Problem to solve: Exact duplicates of the lines from the top of the data through the line containing "אינדקס עסקים מרחבי (514, 1376)" are needed, with every picture left out.

Pixel coordinate grounding data:
◆ ◆ ◆
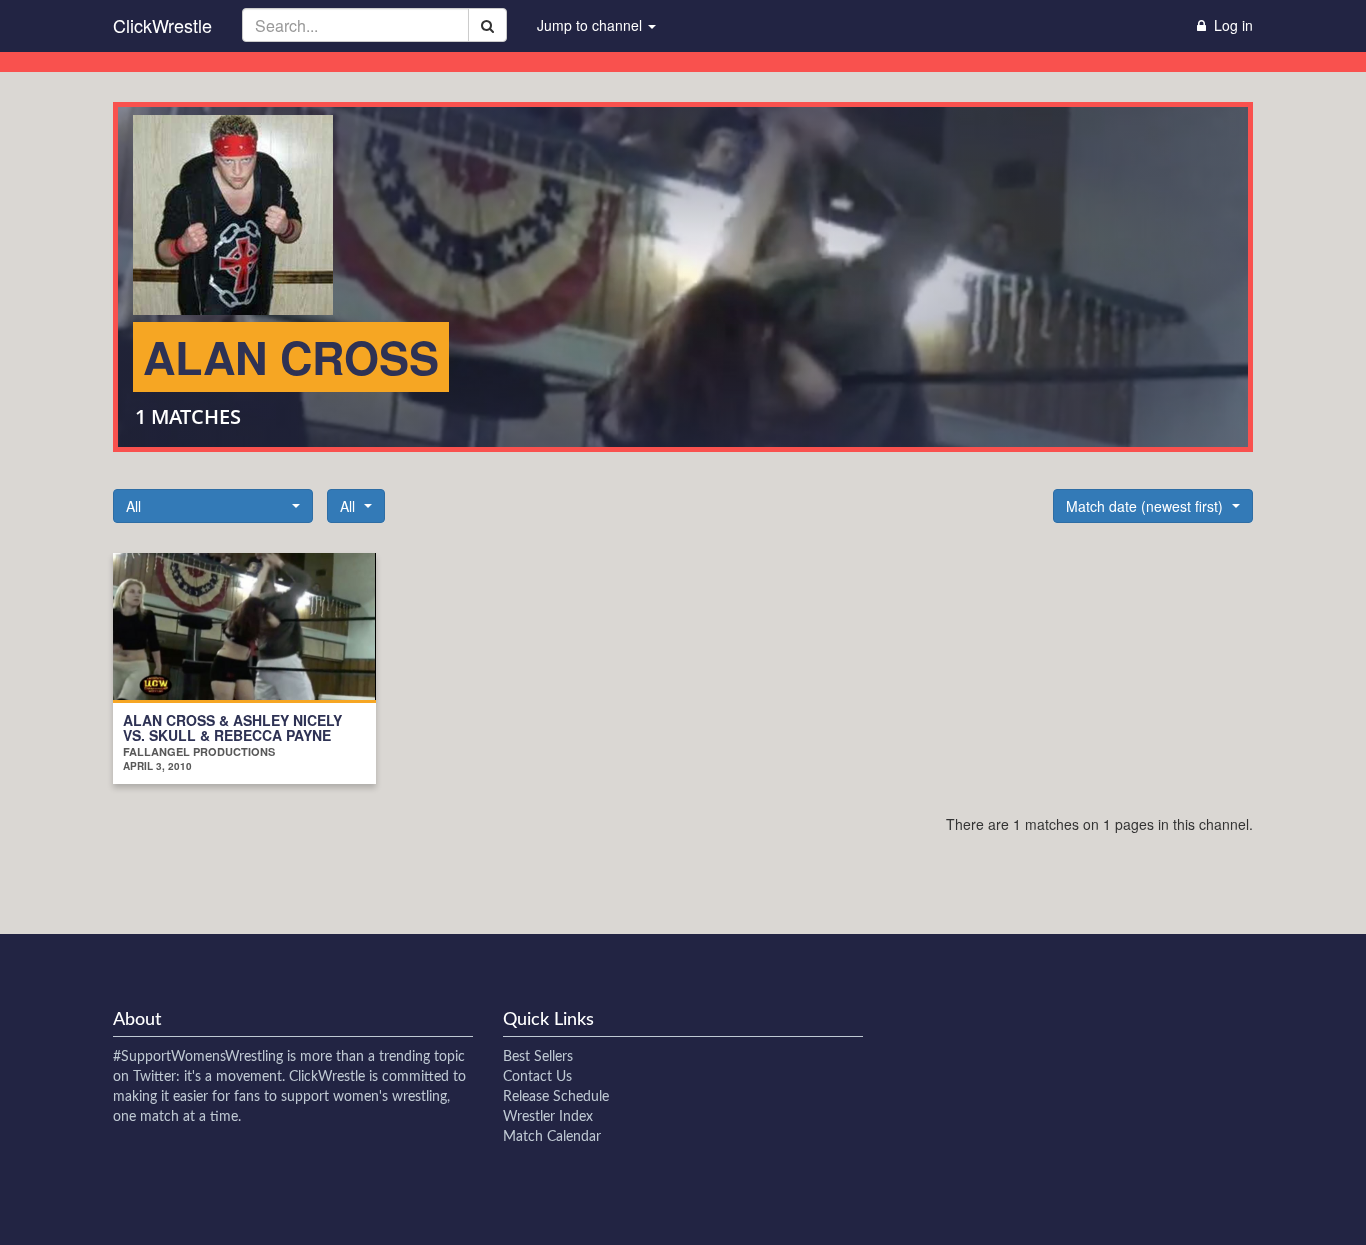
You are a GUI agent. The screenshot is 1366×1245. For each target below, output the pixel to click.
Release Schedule (556, 1097)
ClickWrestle (162, 25)
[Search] (487, 25)
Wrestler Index (548, 1117)
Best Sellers (538, 1057)
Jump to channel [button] (591, 25)
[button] (213, 506)
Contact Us (537, 1077)
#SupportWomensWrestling (198, 1057)
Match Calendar (552, 1137)
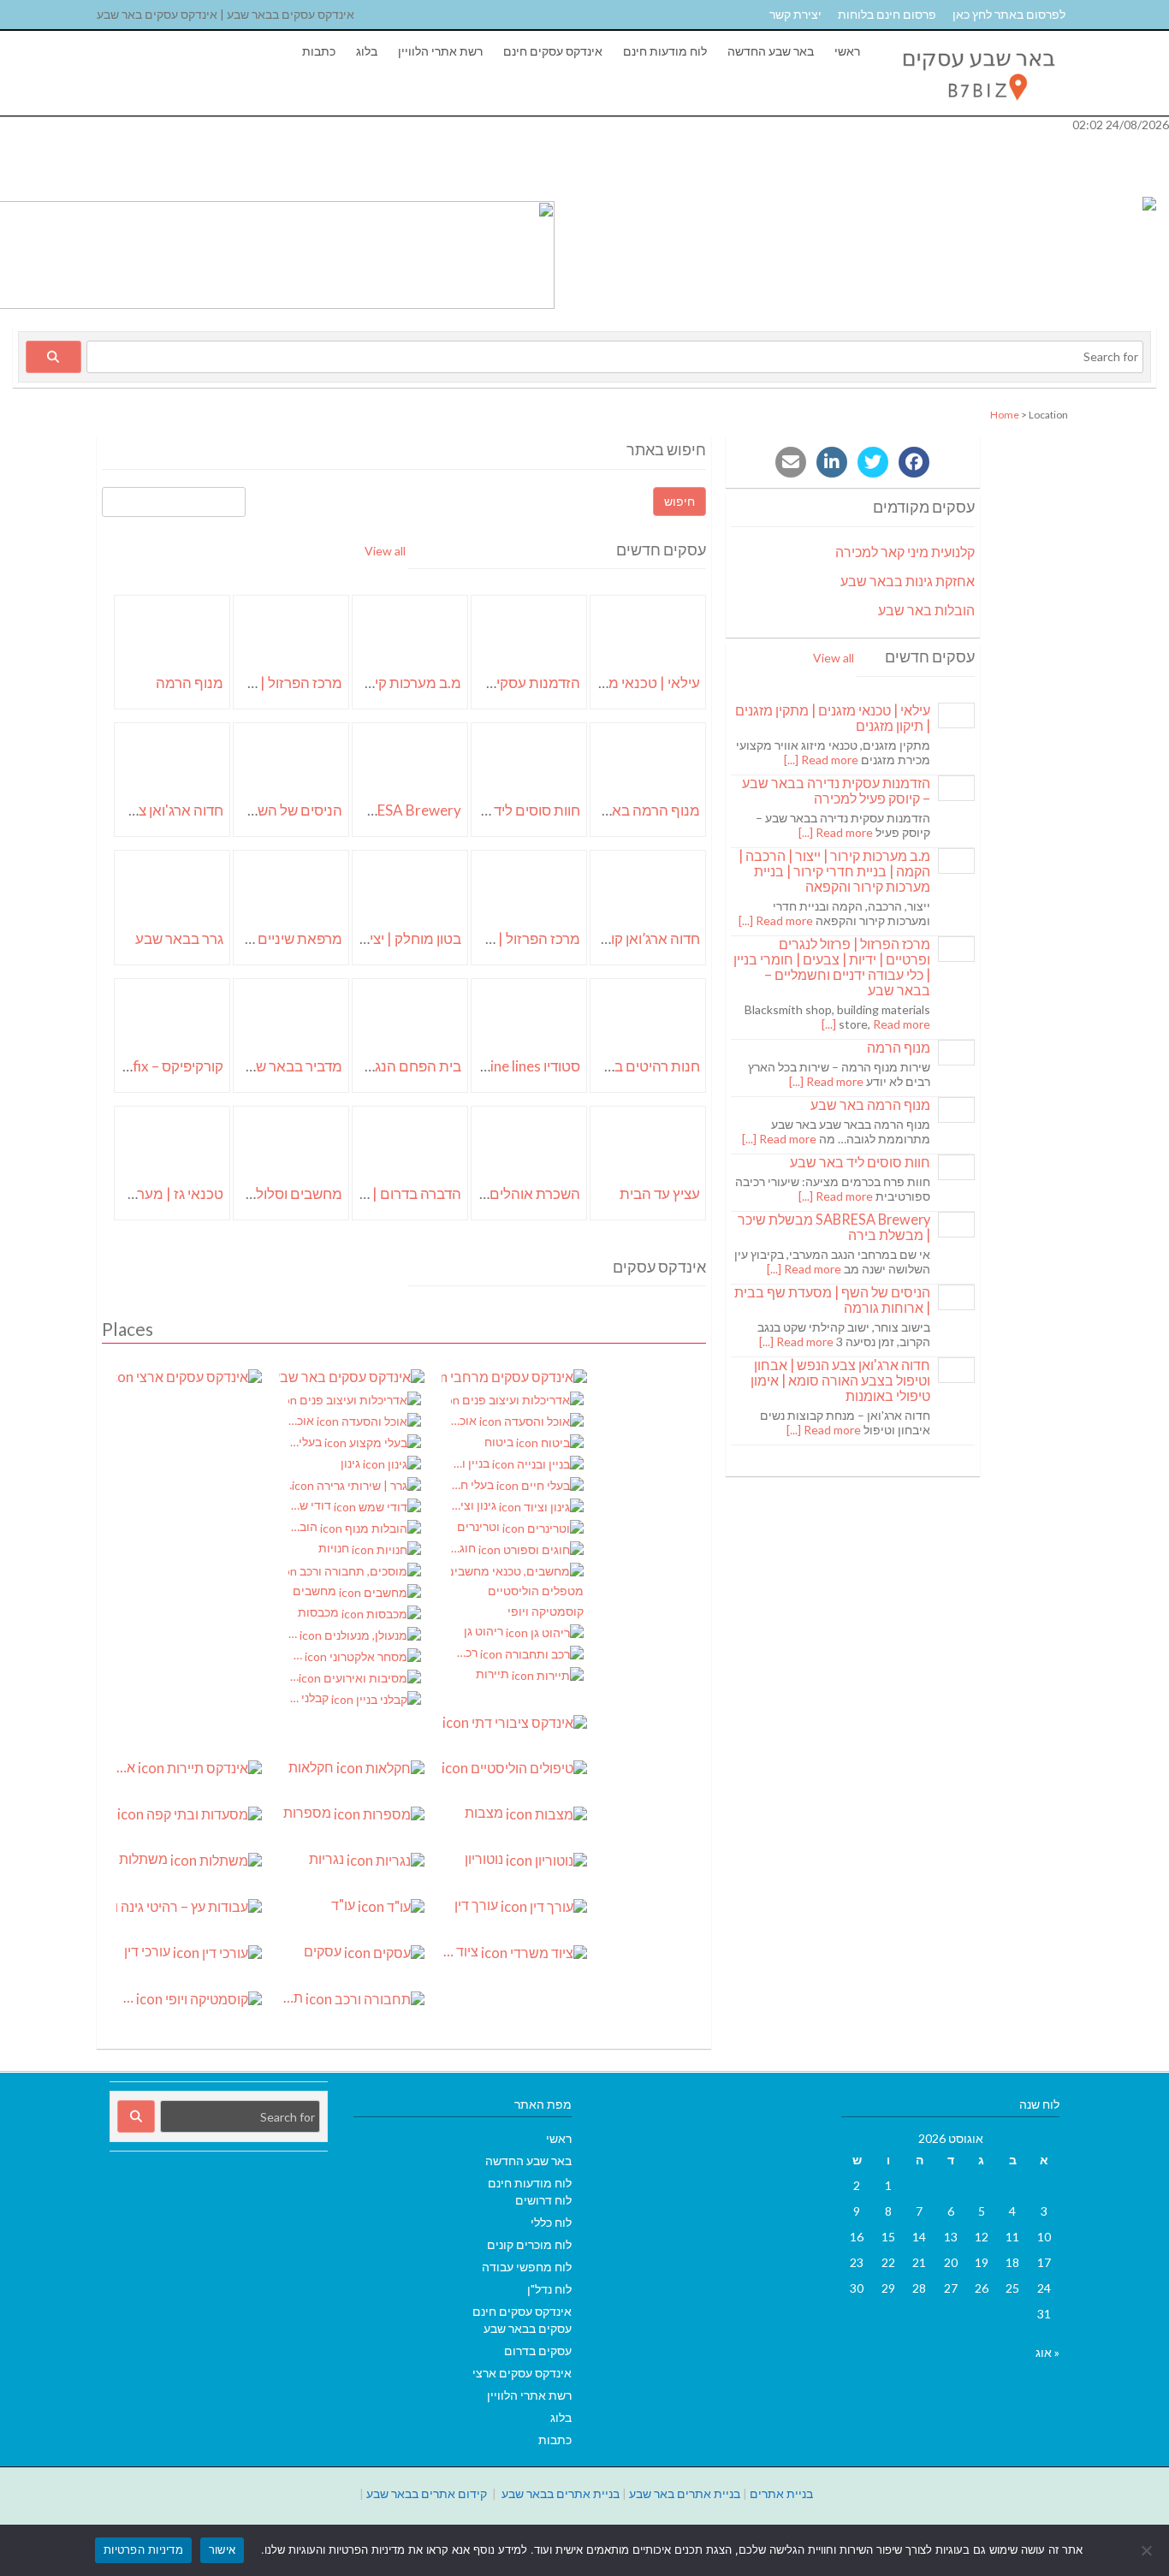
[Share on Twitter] (872, 462)
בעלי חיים (473, 1484)
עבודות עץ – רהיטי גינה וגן (189, 1905)
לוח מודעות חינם (665, 51)
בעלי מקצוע (306, 1441)
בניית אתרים (781, 2493)
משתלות (144, 1859)
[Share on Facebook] (914, 462)
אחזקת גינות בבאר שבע (907, 581)
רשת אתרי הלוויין (440, 51)
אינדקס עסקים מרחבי (514, 1376)
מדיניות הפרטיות (143, 2549)
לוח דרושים (543, 2200)
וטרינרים (479, 1526)
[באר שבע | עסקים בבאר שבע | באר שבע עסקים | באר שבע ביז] (977, 106)
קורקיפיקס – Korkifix (160, 1066)
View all (385, 550)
◆ ◆ ◆
Your solution:
You are a GUI agent. The screenshot is 1366×1245. For each target below, output the pixel to click.
Release Schedule (556, 1097)
ClickWrestle (162, 25)
[Search] (487, 25)
Wrestler Index (548, 1117)
Best Sellers (538, 1057)
Jump to channel [button] (591, 25)
[button] (213, 506)
Contact Us (537, 1077)
#SupportWomensWrestling (198, 1057)
Match Calendar (552, 1137)
[Share on Twitter] (872, 462)
בעלי חיים (473, 1484)
עבודות עץ – רהיטי גינה וגן (189, 1905)
לוח מודעות חינם (665, 51)
בעלי מקצוע (306, 1441)
בניית אתרים (781, 2493)
משתלות (144, 1859)
[Share on Facebook] (914, 462)
אחזקת גינות בבאר שבע (907, 581)
רשת אתרי הלוויין (440, 51)
אינדקס עסקים מרחבי (514, 1376)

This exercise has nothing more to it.